Tightrope walk could topple Fed, says Mott

The US economic recovery is built on fragile foundations and the Federal Reserve is playing a dangerous game, according to Bill Mott, manager of the UK equity income funds at Credit Suisse Asset Management. The difficult choice facing the Fed is whether to raise interest rates. Mott (pictured) argues that if interest rates are increased from their current 1%, the US economy will start to slow. But if rates remain at these historically low levels and the Fed “remains determined to stay behind the curve”, says Mott, then current levels of economic growth will lead to inflation, which will in turn put more pressure on the dollar. Mott adds: “The Fed is walking a very dangerous tightrope. If the US economy does not sink into a slowdown followed by deflation, or if it avoids a build-up of inflationary pressures, then the Fed will be very lucky. Even if the Fed is that skilful or lucky, this positive potential outcome is already discounted in US share prices. The two alternative and worse scenarios are not discounted in share prices.” Mott likens the US consumer, whom he calls Joe Six Pack, to an athlete whose capacity for press-ups has risen from 50 to 200 because of the steroid-like qualities of interest-rate cuts. “The trouble is that he is now up to his limit on anabolic steroids and any increase in dosage will kill him,” he says. The position in the UK, says Mott, is as unsustainable as it is in the US. He adds: “The UK economy will be very fortunate if it achieves a gentle slowdown in consumer spending without some dislocation.

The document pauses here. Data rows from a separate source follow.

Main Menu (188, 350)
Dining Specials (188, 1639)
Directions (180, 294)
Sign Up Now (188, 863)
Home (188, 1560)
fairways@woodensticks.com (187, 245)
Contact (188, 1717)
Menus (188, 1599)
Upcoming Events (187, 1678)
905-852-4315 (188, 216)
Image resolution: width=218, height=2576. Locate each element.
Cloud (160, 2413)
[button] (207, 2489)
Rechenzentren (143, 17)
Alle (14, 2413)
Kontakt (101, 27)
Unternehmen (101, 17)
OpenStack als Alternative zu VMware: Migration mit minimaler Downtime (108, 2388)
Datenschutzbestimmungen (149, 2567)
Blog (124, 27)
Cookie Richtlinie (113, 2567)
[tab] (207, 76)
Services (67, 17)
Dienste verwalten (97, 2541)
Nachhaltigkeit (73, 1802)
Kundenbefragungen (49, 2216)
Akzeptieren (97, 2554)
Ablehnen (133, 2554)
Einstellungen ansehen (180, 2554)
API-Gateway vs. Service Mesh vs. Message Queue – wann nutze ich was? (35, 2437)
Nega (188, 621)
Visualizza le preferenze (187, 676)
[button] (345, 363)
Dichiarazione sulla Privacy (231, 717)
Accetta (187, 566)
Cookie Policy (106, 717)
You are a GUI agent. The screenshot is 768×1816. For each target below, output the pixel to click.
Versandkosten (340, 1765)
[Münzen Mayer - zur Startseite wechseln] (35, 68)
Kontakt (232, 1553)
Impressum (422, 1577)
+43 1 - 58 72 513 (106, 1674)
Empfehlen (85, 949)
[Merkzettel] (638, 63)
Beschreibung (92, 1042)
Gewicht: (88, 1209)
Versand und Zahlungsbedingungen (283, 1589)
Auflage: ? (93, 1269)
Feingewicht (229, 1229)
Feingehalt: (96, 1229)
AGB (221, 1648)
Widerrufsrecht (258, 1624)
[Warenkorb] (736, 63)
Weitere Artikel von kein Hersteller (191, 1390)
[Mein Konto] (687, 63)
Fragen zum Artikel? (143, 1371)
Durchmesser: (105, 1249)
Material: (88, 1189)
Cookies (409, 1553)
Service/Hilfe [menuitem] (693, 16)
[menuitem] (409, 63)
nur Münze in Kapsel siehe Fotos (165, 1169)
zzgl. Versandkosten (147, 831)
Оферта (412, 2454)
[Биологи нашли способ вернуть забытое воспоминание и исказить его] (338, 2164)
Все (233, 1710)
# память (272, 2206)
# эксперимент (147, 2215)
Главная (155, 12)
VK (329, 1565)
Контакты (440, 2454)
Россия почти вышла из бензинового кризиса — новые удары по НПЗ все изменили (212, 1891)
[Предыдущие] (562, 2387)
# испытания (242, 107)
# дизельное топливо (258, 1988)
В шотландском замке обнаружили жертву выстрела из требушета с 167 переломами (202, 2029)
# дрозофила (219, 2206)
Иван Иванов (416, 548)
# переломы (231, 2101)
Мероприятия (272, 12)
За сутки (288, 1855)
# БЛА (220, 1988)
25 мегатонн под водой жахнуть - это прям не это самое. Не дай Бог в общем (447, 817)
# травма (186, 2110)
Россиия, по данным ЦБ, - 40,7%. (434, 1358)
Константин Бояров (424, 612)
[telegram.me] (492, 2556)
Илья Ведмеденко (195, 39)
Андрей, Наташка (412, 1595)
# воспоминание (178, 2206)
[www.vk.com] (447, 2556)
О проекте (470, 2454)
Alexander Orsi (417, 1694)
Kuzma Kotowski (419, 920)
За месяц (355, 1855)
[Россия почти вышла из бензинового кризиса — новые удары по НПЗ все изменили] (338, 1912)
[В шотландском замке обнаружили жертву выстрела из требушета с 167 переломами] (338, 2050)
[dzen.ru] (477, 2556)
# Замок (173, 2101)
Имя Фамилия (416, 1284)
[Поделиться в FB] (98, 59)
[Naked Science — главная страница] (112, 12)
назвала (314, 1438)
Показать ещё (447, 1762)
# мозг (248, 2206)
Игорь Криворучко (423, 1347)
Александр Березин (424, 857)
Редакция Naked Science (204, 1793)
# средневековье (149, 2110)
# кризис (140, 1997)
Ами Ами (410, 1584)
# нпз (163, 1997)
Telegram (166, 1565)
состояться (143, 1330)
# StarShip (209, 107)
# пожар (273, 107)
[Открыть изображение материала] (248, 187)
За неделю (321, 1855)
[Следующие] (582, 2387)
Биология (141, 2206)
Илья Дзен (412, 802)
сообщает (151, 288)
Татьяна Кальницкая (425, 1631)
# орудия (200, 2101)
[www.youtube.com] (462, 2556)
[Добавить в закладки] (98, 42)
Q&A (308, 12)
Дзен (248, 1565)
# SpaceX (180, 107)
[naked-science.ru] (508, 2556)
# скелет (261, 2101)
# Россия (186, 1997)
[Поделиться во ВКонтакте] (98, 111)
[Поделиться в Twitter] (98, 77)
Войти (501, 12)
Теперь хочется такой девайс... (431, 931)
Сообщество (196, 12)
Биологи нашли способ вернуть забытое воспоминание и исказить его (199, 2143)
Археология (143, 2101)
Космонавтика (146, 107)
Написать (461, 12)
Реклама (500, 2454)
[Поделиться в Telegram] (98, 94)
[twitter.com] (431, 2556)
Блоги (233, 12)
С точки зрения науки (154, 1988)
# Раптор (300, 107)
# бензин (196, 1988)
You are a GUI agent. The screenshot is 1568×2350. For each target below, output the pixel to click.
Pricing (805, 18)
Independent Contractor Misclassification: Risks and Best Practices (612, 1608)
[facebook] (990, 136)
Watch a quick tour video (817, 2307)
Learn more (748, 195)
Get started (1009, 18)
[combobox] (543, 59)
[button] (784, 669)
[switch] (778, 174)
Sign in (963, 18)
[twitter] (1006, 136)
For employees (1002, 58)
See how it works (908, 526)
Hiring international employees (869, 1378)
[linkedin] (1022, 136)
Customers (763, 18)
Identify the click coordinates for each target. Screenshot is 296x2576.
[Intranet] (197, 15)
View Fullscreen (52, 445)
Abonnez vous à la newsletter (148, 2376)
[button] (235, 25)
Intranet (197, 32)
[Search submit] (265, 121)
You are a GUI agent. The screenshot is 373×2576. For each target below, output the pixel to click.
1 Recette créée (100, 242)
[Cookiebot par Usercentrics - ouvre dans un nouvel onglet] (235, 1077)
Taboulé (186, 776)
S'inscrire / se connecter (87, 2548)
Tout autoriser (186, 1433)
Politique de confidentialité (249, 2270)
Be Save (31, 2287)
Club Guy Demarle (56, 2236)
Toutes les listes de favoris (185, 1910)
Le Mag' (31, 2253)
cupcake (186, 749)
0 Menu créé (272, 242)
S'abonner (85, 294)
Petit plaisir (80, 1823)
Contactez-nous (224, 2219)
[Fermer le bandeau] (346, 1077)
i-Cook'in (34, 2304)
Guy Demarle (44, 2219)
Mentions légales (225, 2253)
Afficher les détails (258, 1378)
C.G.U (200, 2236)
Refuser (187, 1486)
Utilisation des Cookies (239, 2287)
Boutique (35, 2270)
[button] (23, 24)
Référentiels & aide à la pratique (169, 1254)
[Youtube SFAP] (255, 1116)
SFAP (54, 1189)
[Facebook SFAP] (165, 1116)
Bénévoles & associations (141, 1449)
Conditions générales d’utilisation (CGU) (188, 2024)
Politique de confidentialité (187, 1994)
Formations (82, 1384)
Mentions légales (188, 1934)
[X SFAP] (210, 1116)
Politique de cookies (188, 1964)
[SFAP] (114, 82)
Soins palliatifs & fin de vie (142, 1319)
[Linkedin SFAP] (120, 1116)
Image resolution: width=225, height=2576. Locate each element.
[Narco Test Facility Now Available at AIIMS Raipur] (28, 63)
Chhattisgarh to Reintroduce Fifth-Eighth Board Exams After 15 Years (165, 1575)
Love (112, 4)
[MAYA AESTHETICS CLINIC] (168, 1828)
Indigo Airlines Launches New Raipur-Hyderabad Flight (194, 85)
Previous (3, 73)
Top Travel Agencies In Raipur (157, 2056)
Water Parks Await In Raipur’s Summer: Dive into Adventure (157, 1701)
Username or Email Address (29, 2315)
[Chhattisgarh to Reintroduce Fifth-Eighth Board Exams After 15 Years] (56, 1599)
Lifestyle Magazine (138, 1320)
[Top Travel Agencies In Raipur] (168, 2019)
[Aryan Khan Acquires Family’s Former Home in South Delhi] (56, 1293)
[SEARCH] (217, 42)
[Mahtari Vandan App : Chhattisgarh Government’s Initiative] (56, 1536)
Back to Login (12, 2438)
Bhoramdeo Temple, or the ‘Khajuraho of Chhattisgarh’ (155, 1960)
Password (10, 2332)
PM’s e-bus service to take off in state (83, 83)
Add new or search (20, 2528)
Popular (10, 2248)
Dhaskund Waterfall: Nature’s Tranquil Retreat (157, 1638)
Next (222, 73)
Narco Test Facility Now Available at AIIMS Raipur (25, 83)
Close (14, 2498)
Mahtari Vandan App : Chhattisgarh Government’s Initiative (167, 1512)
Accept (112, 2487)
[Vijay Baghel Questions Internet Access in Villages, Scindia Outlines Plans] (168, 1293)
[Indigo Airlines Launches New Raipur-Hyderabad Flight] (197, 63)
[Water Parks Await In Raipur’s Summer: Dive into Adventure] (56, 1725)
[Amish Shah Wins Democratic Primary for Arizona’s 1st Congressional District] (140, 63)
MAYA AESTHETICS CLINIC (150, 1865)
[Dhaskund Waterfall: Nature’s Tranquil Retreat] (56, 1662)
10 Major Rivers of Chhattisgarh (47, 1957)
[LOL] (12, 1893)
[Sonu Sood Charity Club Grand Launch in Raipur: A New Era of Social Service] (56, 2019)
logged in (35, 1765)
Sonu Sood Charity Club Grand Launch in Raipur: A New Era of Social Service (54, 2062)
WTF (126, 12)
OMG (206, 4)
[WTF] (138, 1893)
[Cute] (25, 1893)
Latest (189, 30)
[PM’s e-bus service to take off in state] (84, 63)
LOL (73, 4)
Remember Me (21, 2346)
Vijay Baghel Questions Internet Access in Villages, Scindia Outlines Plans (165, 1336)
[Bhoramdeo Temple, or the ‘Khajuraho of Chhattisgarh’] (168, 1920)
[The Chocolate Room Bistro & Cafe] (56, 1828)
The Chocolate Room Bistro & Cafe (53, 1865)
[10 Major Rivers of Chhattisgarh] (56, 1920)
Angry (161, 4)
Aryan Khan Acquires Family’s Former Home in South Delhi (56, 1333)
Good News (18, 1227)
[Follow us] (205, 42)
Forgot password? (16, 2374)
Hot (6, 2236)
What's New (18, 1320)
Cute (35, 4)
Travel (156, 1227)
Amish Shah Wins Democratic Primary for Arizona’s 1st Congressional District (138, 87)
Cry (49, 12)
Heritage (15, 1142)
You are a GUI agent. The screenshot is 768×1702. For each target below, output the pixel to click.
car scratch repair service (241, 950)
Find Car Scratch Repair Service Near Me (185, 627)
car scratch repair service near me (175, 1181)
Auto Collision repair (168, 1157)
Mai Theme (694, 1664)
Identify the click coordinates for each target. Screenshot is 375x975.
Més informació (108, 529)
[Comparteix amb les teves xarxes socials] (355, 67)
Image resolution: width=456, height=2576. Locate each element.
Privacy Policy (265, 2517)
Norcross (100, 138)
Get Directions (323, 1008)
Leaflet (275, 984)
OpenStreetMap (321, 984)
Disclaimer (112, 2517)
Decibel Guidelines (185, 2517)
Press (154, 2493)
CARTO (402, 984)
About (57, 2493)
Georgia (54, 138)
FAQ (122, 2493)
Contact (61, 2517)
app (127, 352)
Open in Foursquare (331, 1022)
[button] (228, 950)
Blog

Equally, if Romford Ron continues to spend at his current rate, driven along by ever higher house prices, inflationary pressures will build. “Although the UK stockmarket is less expensive than the American market, the best outcome is for UK equities to be able to deliver total returns of about 6-8% from their current level. “Given the uncertainties of the long-term economic outlook in both the US and the UK, we believe the ownership of high-yielding, predictable, pedestrian growth companies, with strong balance sheets and good cashflow, will deliver the best returns for UK equity investors.”